Activity → The range to repeat runs from the line with "Task: Open the Nova Lake-AX quoted headline" to the last line below, both ends included; give it exactly and without pictures.

- Opening Delimiter -

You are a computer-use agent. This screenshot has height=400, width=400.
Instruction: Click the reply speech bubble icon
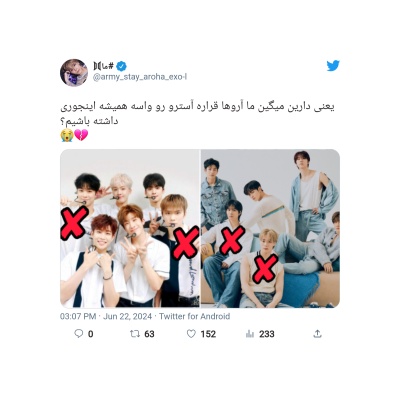click(79, 334)
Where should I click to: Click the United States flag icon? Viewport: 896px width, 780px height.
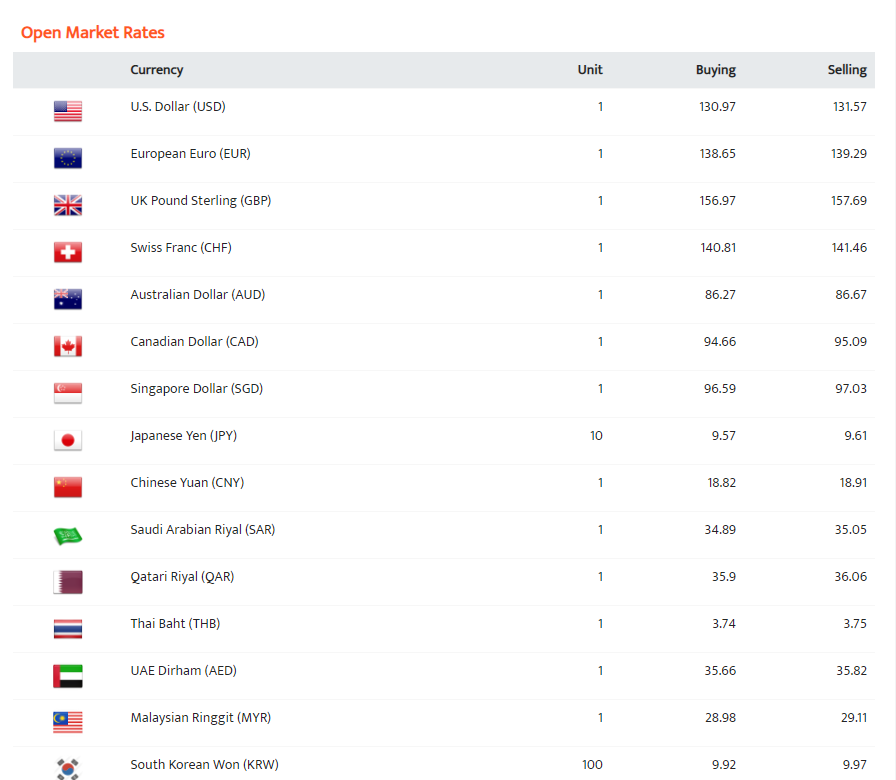click(68, 111)
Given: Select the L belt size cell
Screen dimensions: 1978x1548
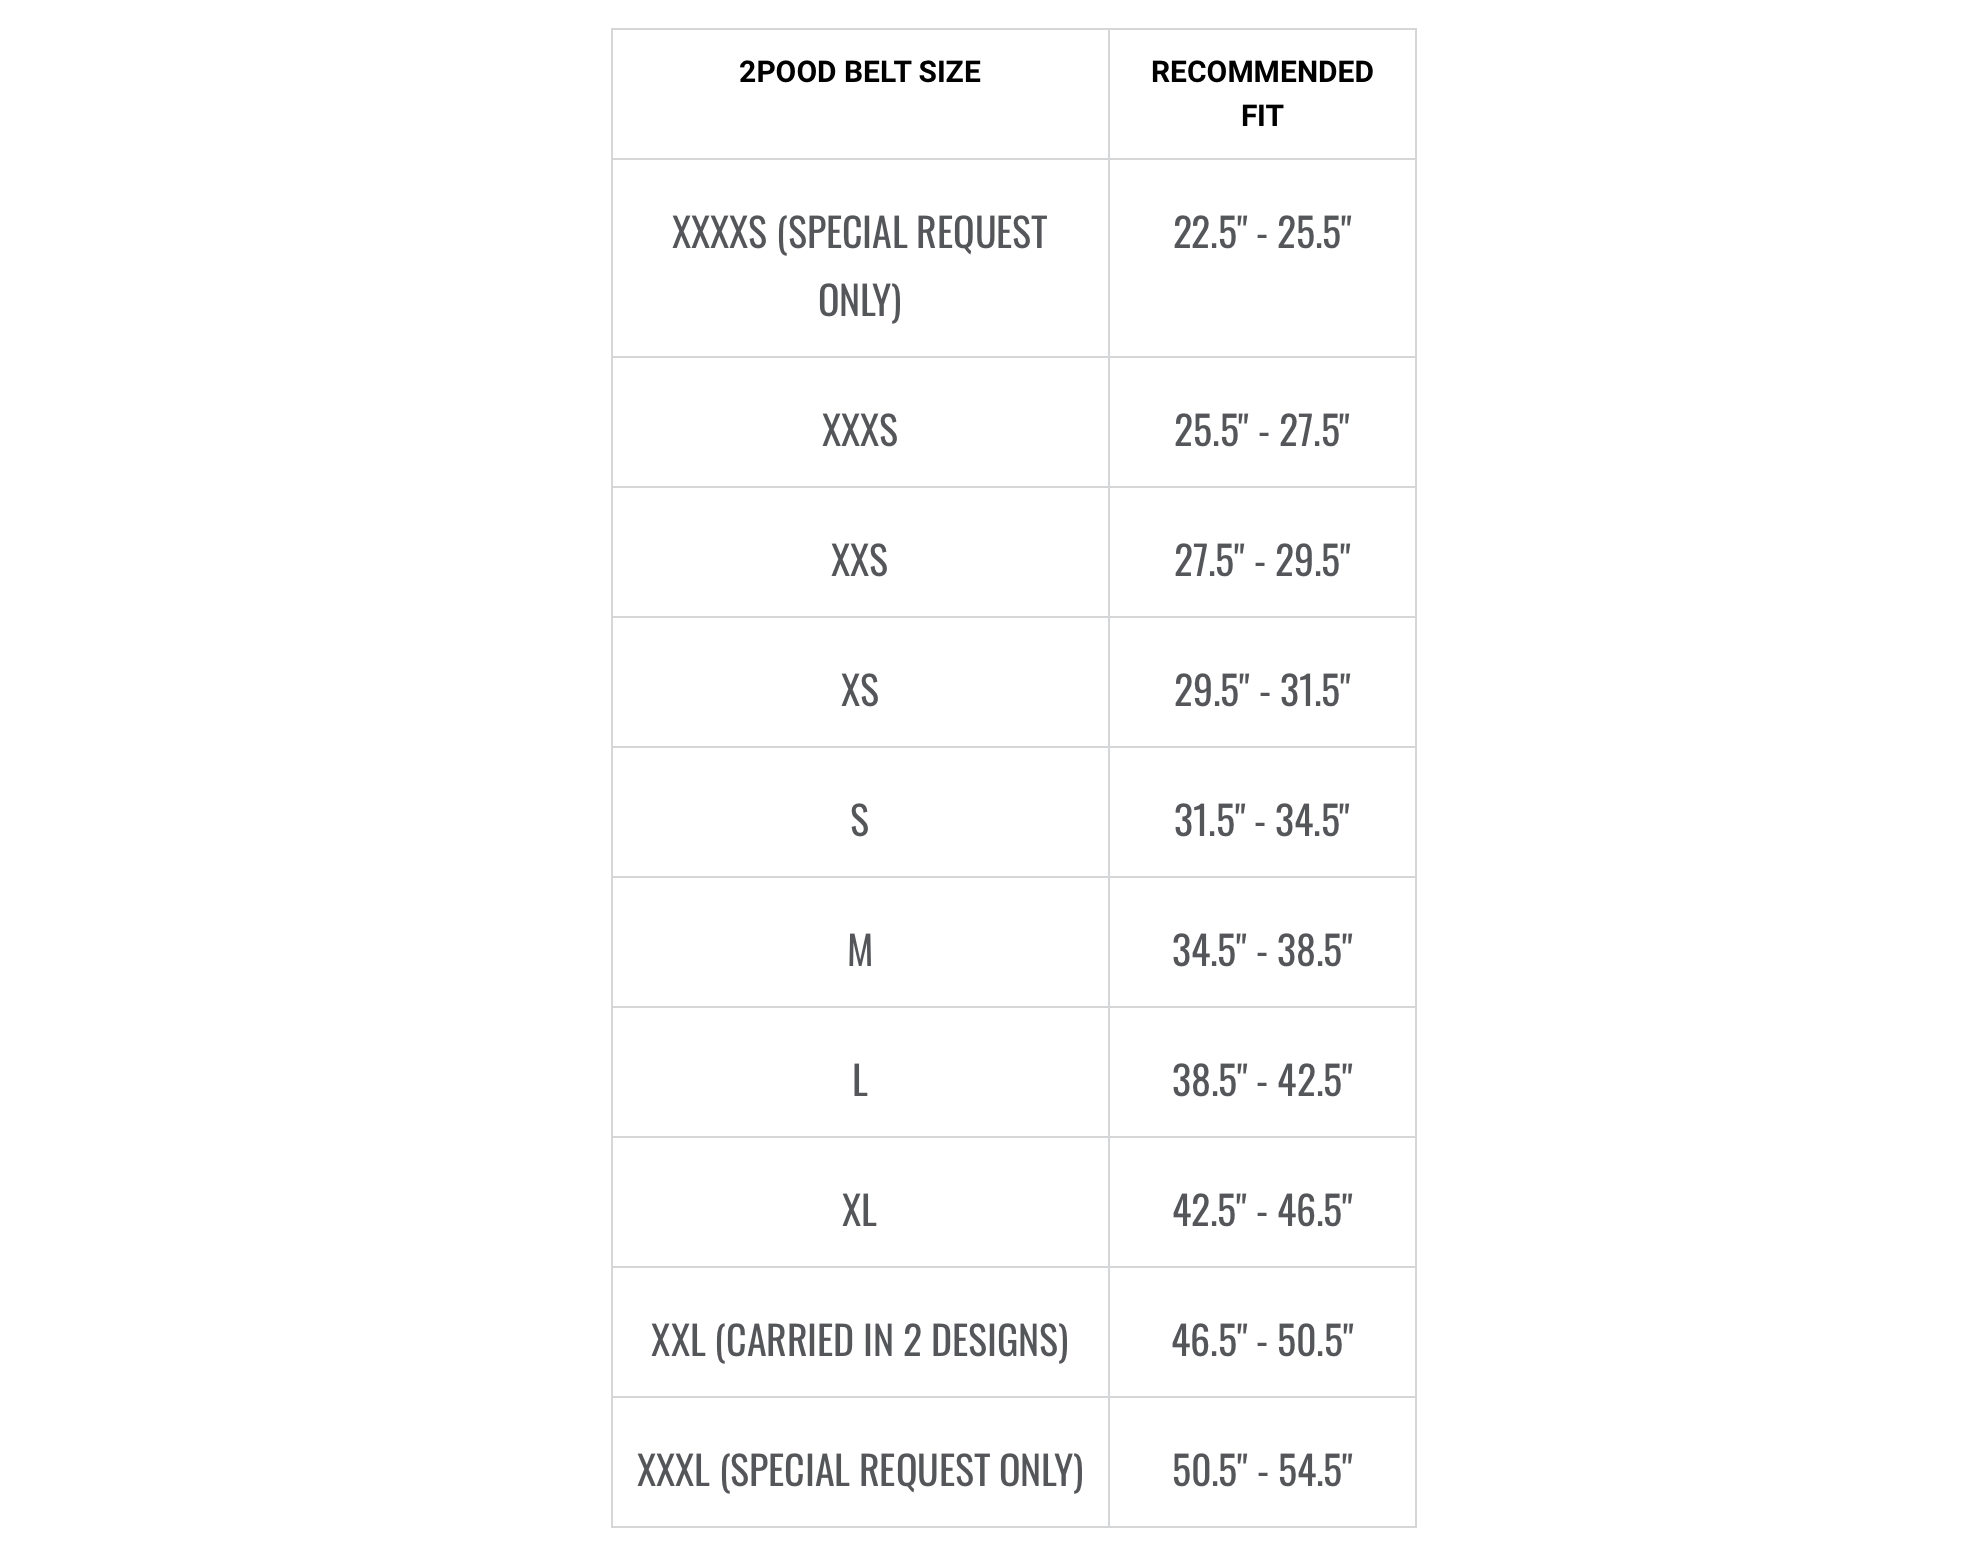Looking at the screenshot, I should pyautogui.click(x=860, y=1072).
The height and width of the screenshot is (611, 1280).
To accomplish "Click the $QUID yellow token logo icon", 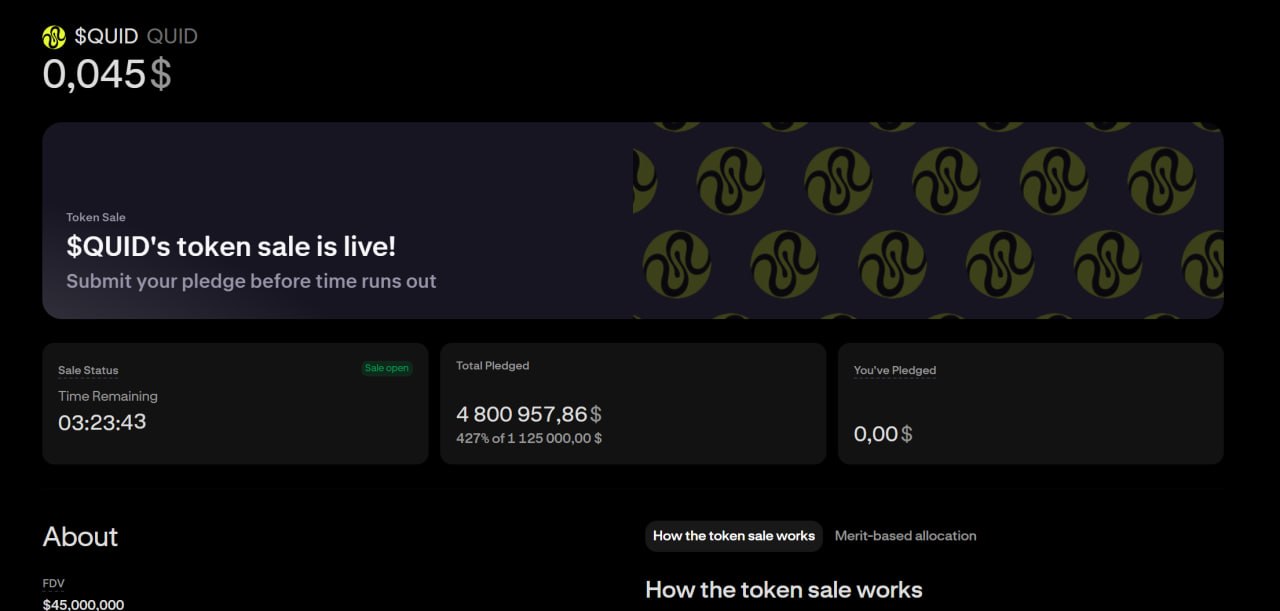I will coord(54,37).
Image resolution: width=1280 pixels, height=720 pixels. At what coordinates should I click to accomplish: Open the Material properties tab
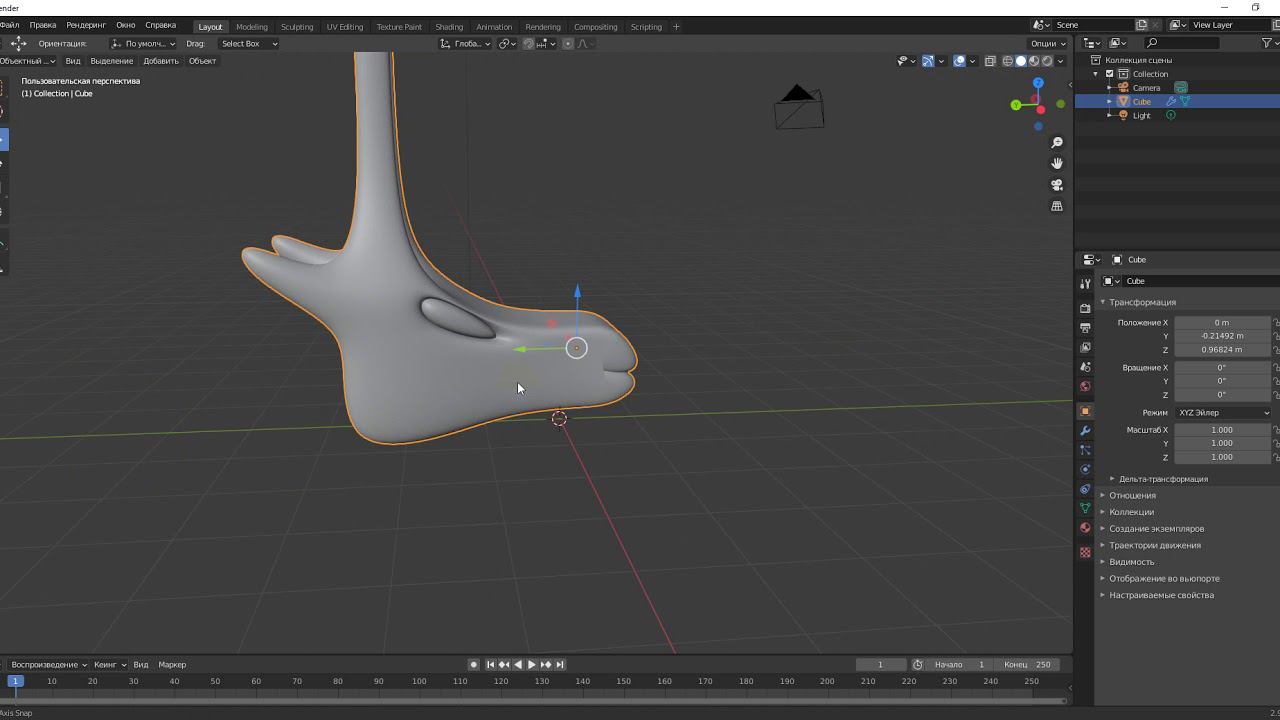tap(1085, 528)
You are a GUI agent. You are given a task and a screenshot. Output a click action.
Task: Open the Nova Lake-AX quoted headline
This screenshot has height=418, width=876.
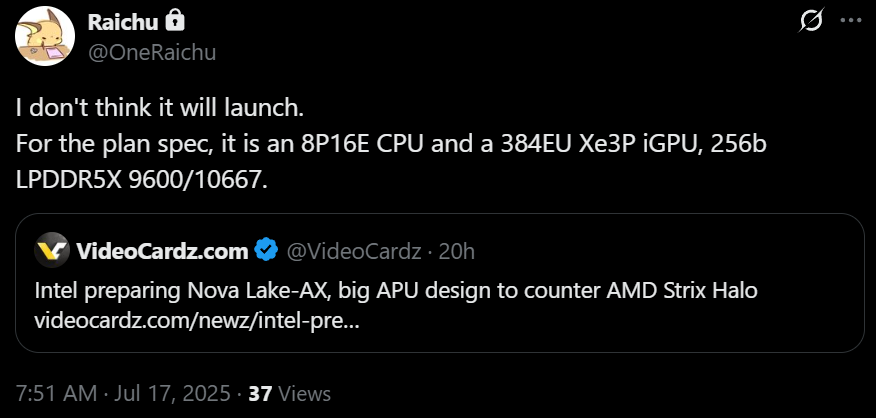coord(396,291)
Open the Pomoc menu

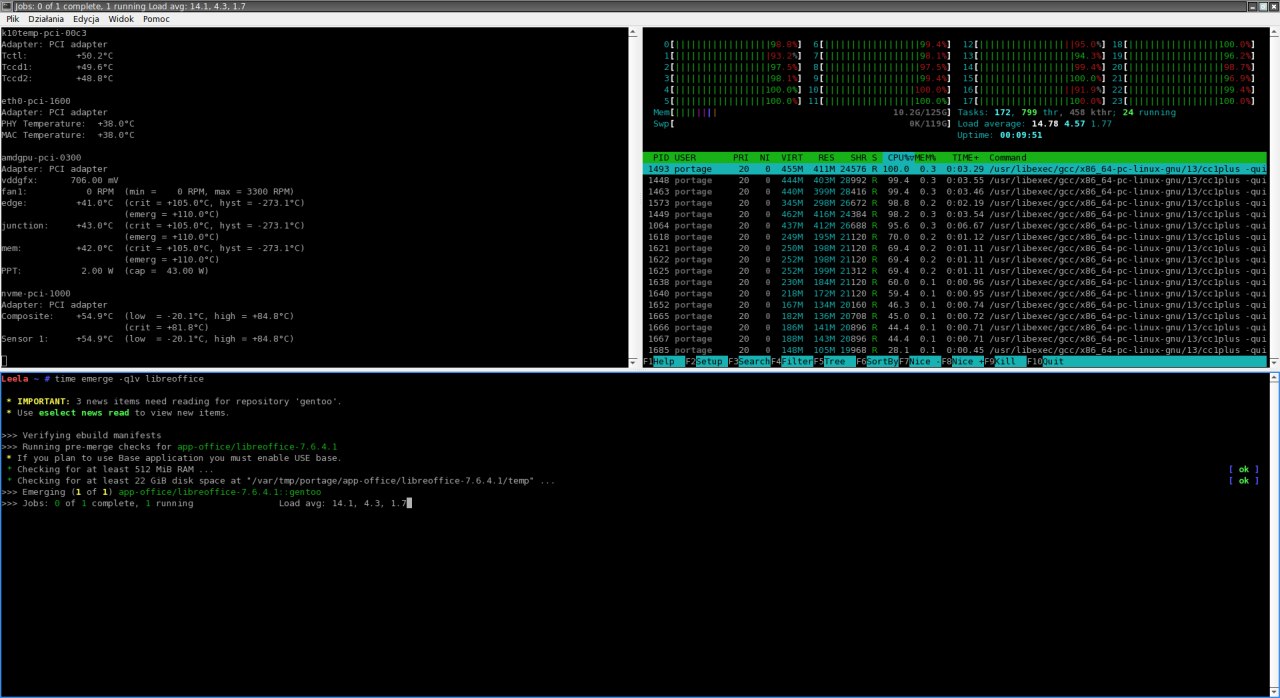pos(156,18)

- Closing Delimiter -

Reply →
Task: Open the Nova Lake-AX quoted headline
This screenshot has height=418, width=876.
coord(396,291)
Open the Pomoc menu

pos(156,18)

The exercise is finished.